[Stored data entries]
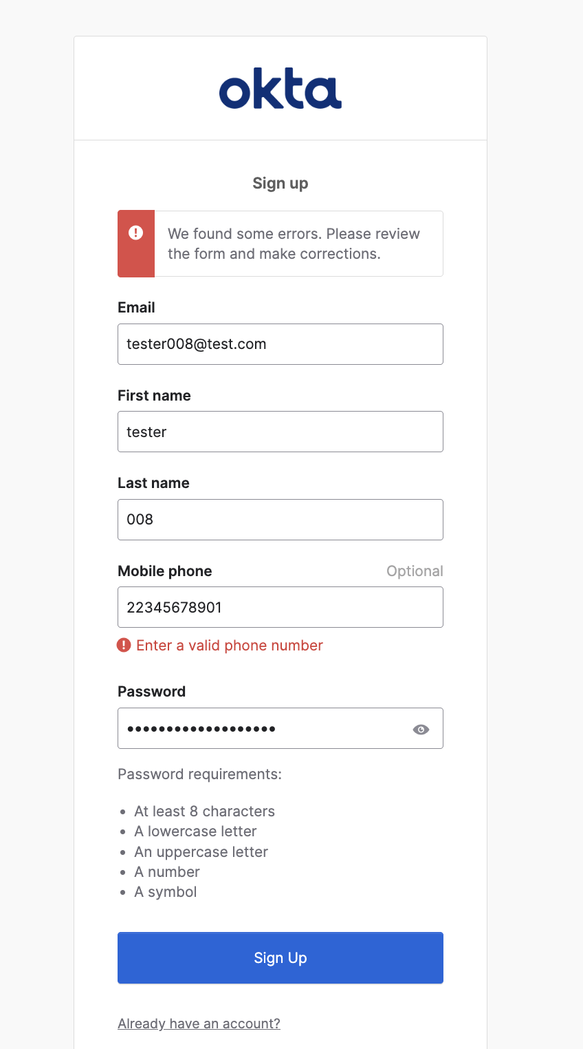Click inside the Email input field
Viewport: 583px width, 1049px height.
tap(280, 343)
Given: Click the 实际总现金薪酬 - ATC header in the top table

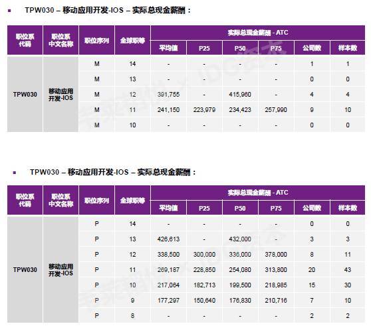Looking at the screenshot, I should point(258,33).
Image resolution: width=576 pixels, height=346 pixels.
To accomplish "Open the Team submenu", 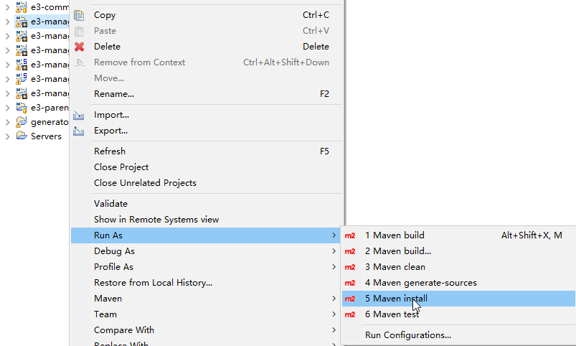I will [x=105, y=314].
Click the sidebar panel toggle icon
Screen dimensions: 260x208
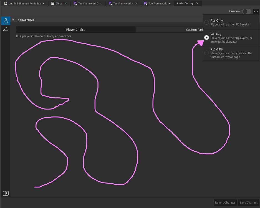pos(6,193)
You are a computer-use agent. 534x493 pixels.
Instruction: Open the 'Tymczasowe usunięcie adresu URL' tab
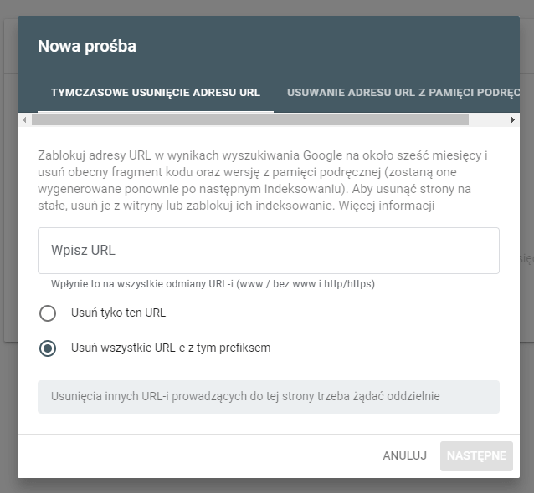click(x=156, y=92)
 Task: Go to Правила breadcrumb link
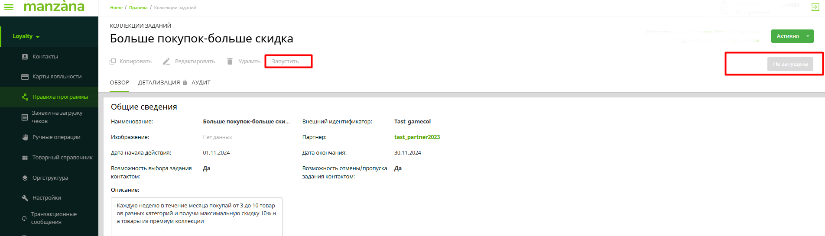tap(138, 8)
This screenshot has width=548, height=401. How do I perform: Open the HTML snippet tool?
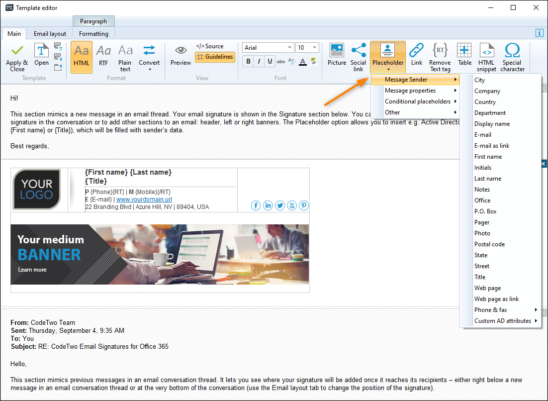486,50
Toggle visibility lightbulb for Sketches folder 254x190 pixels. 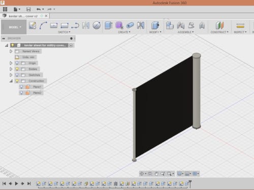click(x=17, y=75)
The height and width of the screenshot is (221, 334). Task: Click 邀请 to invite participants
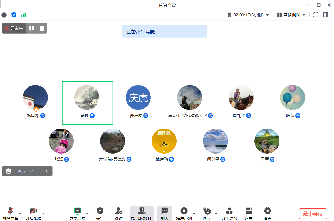click(119, 214)
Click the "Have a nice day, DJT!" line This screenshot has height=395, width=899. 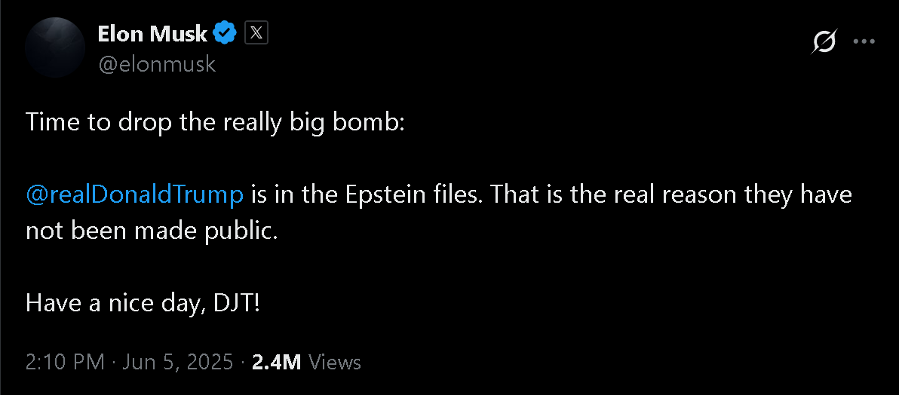click(x=143, y=303)
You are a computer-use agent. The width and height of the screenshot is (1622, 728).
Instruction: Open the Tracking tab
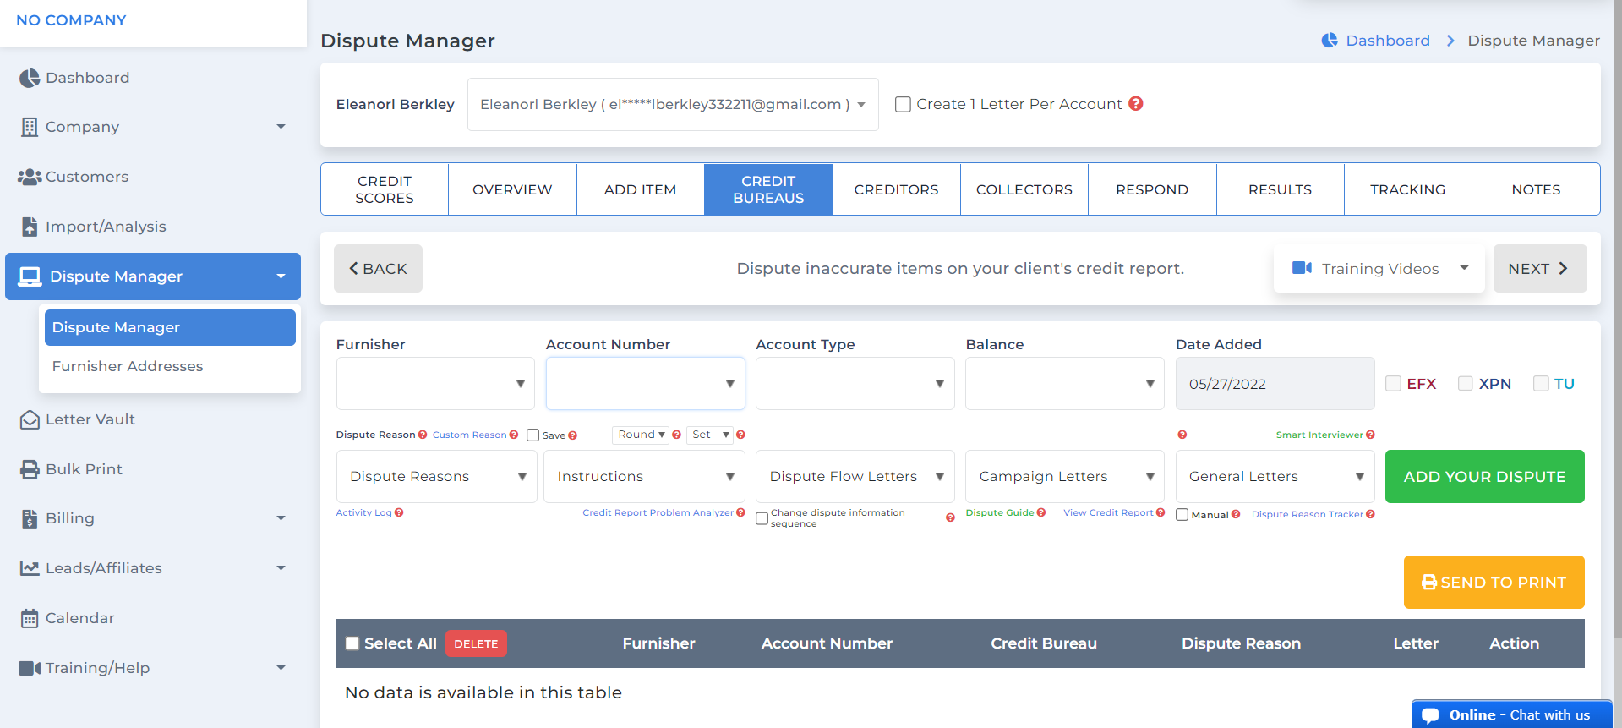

● WORK TASK: Where does the string "agent" appear in the records above? Return every line that holds it.

● REPLY:
You are a computer-use agent. 534x493 pixels.
You are a computer-use agent. The width and height of the screenshot is (1622, 728).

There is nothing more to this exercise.